Here's more about the IU alumni being honored:

  • Angotti earned a bachelor's degree in 1966 and a master of business administration degree in 1970, both from IU's Kelley School of Business. He was president and CEO of Artistic Media Partners, a radio broadcast company he founded in Indianapolis in 1988. The company currently has 11 radio stations in Bloomington, Lafayette and South Bend, which serve as the flagship stations for IU, Purdue and Notre Dame sports networks. He also founded and was president of Heritage Management Inc. and Indianapolis Cablevision Co., the Indianapolis Arrows, Broadcast Management and five venture capital firms.
  • Beckley, a Lynnville, Ind., native, earned a bachelor's degree in telecommunications from IU in 1962. He spent 14 years as a television journalist, including nine years as anchor at WRTV in Indianapolis. In 1977, he became the first director of university relations at Indiana University-Purdue University Indianapolis. He later had a career at H.H. Gregg Appliances & Electronics, retiring as executive vice president of that company in December 2001. He came out of retirement in 2002 to head the IUAA, an organization he'd served as a volunteer for more than 30 years. For his accomplishments he has been named Indiana Advertising Person of the Year and received the American Advertising Federation's Silver Medal Award. He retired from IU in 2007.
  • Fryar, a 1950 graduate with a bachelor's degree in speech, began his broadcasting career as an announcer, emcee and writer as a teenager in Indianapolis in the mid 1940s. By the 1960s, he had developed his entertainment talents as host of programs geared to young audiences in radio and TV in Ohio. He is best known in Central Indiana for his 12-year run as a stumbling, fumbling and loveable character known as Harlow Hickenlooper. As Hickenlooper, he was host of the "Three Stooges Show," which led to his appearance in the comedians' 1965 movie, The Outlaws is Coming. He still makes public appearances for a whole new generation of young viewers.

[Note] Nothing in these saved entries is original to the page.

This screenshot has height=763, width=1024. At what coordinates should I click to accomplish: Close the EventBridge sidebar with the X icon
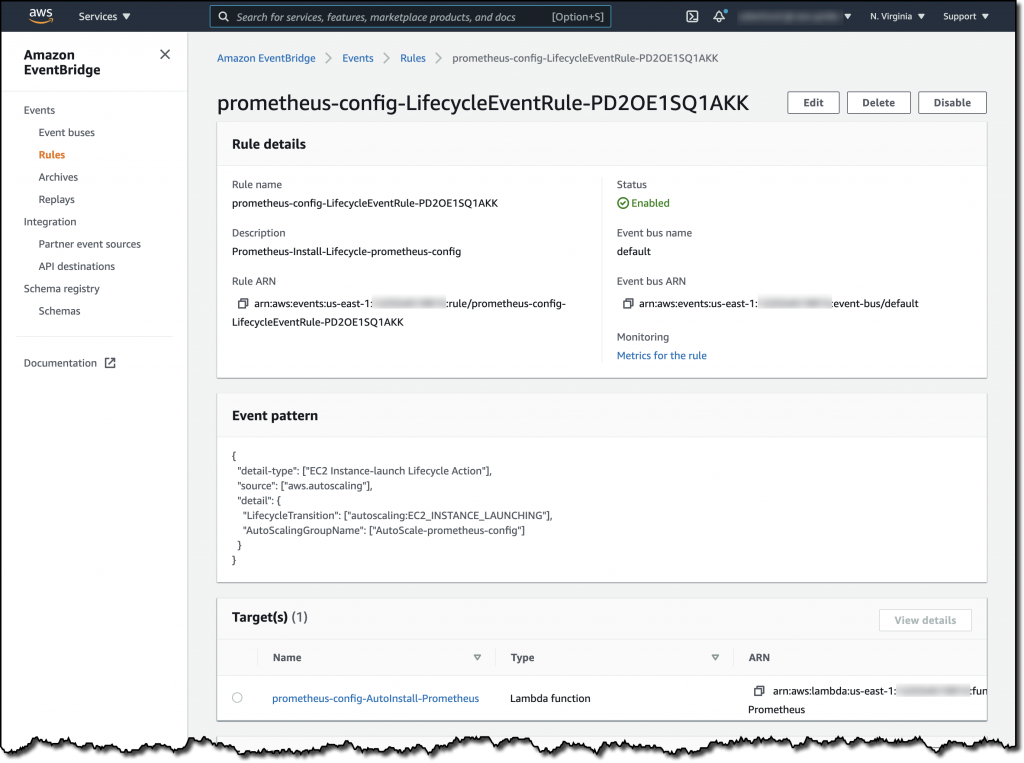click(165, 54)
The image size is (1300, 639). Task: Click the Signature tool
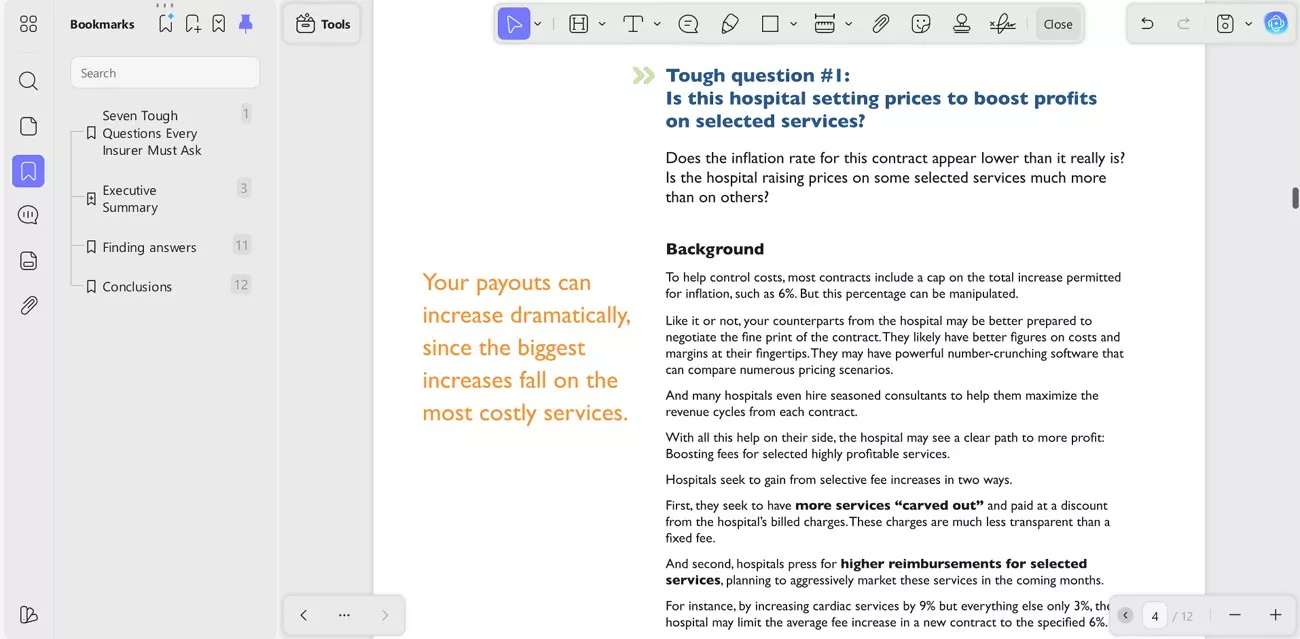coord(1002,23)
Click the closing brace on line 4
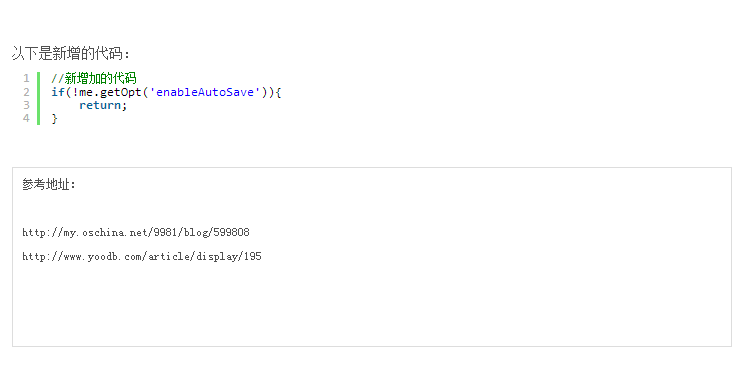Viewport: 745px width, 381px height. [x=54, y=118]
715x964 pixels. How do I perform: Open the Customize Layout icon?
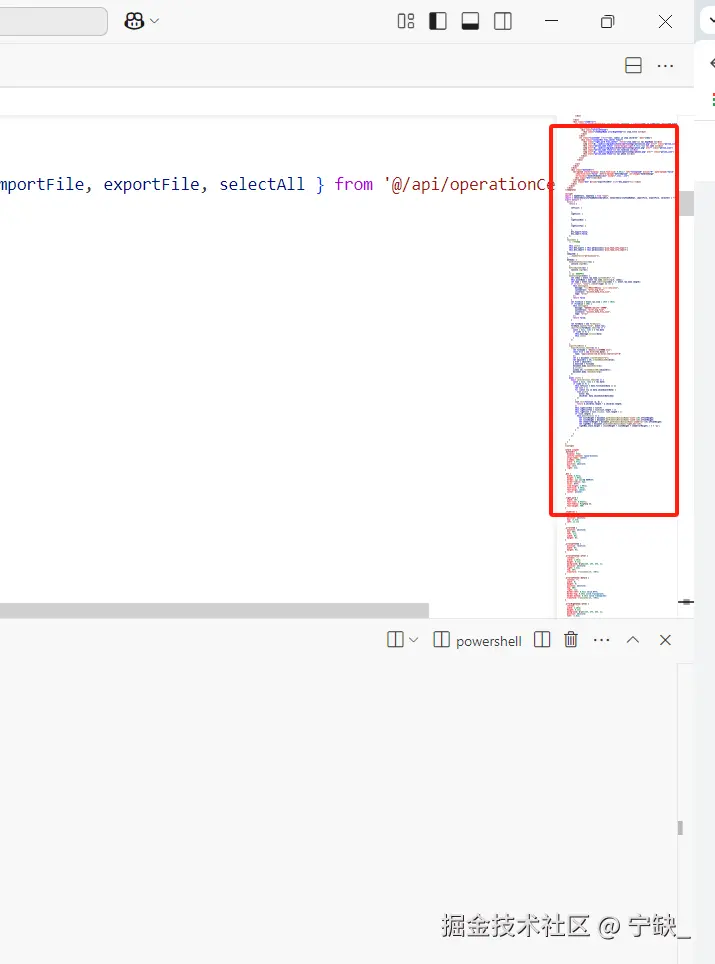click(x=406, y=21)
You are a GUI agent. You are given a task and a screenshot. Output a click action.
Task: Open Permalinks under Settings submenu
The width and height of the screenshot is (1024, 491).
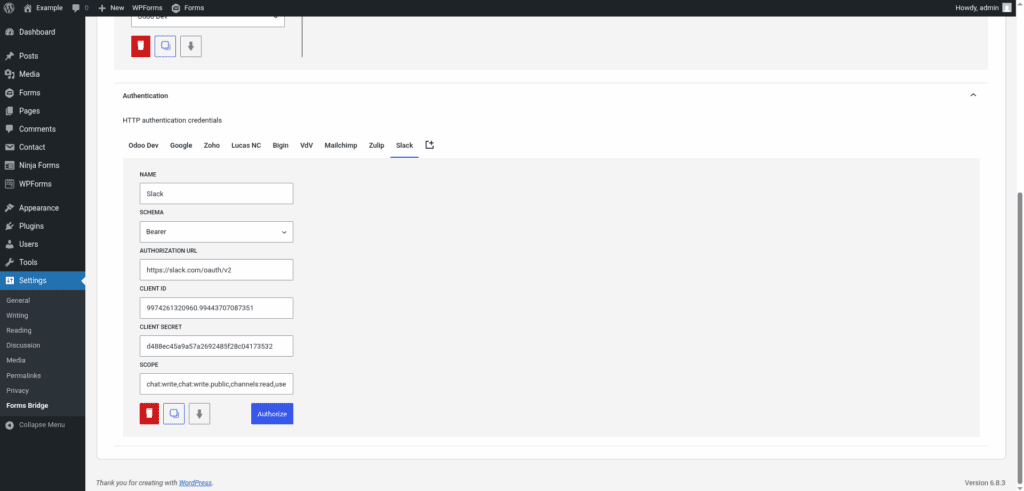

  • Jones, a Fairmont, Ind., native, was a student of beloved IU professor of journalism and telecommunications Dick Yoakam and chosen with then graduate student Dick Enberg to be color commentator on a new radio sports network being launched in the late 1950s. Jones left IU in 1960 to start a television news career that included stops in Terre Haute and Minneapolis before joining CBS News. While at CBS, he reported from the Vietnam battlefields and on presidential campaigns, Watergate, President Nixon's resignation, former Washington, D.C., Mayor Marion Barry's legal problems and the impeachment and trial of President Clinton. He was considered the dean of broadcast correspondents reporting on Congress from 1977 to 1989 and was the White House correspondent in 1974-77.
  • Simmermaker, who also received a bachelor's degree in telecommunications from IU, in 1954, has more than 50 years of broadcast experience -- 47 of them with Columbus, Ind., station WCSI, where he has been the news and sports director and a play-by-play announcer. He twice has been honored as the National Sportscasters and Sportswriters Association Sportscaster of the Year and is a member of both the Indiana Sportswriters and Sportscasters Hall of Fame and the Indiana Basketball Hall of Fame.